--- EXTRACT ---
————————

An open letter to Senators Cruz and Cornyn, re: cutting the NSF’s Political Science program

by Justin Esarey

Dear Senators Cruz and Cornyn,

I’m an assistant professor of Political Science at Rice University, and I hope that you’ll oppose Senator Coburn’s amendment to de-fund the Political Science program at the National Science Foundation (the Coburn amendment to HR 933 currently before the Senate).

Political Science has evolved into a data-intensive, methodologically sophisticated STEM discipline over the last 40 years. Our work is ultimately focused on the understanding and forecasting of politically important phenomena. We model and predict civil war outbreaks, coups, regime changes, election outcomes, voting behavior, corruption, and many other scientifically important topics. Techniques that we develop are used by national security agencies like the CIA and DOD to forecast events of political importance to the United States, and many of our PhDs go on to work directly for the government or contracting firms in this capacity. Indeed, many political scientists consult for these and other agencies to supplement our normal teaching and research.

————————

--- DATA LISTING ---
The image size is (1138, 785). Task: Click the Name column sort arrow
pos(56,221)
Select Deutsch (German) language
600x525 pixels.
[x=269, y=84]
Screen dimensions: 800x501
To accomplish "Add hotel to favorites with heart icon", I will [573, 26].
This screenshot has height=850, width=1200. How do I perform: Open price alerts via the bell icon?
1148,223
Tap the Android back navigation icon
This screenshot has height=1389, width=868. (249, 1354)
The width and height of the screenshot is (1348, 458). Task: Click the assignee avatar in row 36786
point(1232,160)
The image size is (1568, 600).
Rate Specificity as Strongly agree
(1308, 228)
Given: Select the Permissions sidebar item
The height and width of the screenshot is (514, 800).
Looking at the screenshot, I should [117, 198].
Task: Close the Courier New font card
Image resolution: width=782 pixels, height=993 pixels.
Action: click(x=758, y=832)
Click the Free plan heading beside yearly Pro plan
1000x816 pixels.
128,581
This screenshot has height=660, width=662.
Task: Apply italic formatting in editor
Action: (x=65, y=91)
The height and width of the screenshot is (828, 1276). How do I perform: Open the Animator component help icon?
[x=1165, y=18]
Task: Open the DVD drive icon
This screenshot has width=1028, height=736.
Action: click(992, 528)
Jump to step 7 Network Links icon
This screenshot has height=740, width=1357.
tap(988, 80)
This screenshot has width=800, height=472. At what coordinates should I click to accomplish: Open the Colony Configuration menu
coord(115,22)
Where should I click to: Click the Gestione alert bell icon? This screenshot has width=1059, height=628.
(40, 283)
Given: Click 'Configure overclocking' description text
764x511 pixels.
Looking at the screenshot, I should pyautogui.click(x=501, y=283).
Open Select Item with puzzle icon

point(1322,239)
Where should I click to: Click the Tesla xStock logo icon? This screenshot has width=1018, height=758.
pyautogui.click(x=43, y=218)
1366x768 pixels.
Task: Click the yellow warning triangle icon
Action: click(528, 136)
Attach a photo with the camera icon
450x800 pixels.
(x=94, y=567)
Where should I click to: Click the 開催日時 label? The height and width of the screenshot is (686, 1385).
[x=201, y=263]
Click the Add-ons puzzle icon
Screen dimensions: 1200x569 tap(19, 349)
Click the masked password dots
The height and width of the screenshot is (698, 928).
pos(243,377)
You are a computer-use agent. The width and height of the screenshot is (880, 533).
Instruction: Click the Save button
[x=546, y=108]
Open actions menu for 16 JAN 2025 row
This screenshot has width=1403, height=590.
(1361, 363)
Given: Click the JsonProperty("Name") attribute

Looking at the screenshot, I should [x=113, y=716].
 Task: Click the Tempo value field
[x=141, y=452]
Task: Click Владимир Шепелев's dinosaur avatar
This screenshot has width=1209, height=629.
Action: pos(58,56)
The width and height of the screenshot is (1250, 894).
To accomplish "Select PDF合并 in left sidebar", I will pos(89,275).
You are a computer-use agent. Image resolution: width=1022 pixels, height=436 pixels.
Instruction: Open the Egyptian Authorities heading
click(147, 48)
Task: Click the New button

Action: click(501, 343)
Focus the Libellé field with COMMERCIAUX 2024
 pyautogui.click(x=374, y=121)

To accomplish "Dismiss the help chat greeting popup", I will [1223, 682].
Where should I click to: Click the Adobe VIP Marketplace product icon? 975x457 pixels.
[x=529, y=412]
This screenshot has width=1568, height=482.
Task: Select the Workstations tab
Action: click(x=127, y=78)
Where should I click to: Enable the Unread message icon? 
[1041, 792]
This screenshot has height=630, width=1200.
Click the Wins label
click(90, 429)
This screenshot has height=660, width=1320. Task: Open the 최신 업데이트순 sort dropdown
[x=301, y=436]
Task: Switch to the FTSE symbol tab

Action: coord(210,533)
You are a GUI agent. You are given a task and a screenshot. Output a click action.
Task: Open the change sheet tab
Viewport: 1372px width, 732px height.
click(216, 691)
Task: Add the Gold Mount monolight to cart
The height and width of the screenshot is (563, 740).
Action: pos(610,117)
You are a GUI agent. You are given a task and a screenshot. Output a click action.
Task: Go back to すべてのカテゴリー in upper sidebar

————————

--- BRIEF A ---
Say whether each statement agrees with the letter about the NSF Political Science program. Answer yes or no for each and quote the words of the letter that decide it.
(i) The writer teaches Political Science at Rice University as an assistant professor.
(ii) The amendment would de-fund a Political Science program at the National Institutes of Health.
(iii) The letter says Political Science became a STEM discipline over the last 20 years.
--- BRIEF B ---
Go on with the letter about the NSF Political Science program, starting after its last sentence.

--- EXERCISE OUTPUT A ---
(i) Yes: "I’m an assistant professor of Political Science at Rice University"
(ii) No: "de-fund the Political Science program at the National Science Foundation"
(iii) No: "Political Science has evolved into a data-intensive, methodologically sophisticated STEM discipline over the last 40 years."

--- EXERCISE OUTPUT B ---
The basic scientific work that underlies these activities and enables them to improve in accuracy is funded by the National Science Foundation. As in any science, much of this work is technical or deals with smaller questions. The technology that allows for image enhancement in spy satellites and telescopes was built upon statistical work in image processing and machine learning that seemed just as technical and trivial at first (as I recall, much of this work focused on enhancing a picture of a Playboy centerfold!). The technology that allows for sifting and identification of important information in large databases (used in various surveillance programs) stems from work on machine learning that ultimately grew from (among many other things) simple mathematical models of a single neuron.

We buy the NSF Political Science program for far less than we pay for a single F-35 fighter jet (about $11m vs. about $200m).

My sense is that many politicians believe that funding Political Science research is frivolous because we are doing the same work that pundits (or politicians themselves) do. But as the examples above illustrate, our research is heavily data-driven and targeted at understanding and predicting political phenomena, not in providing commentary, promoting policy change, or representing a political agenda. To be sure, some political scientists do that, just like biologists and physicists—on their own time, and not with NSF money.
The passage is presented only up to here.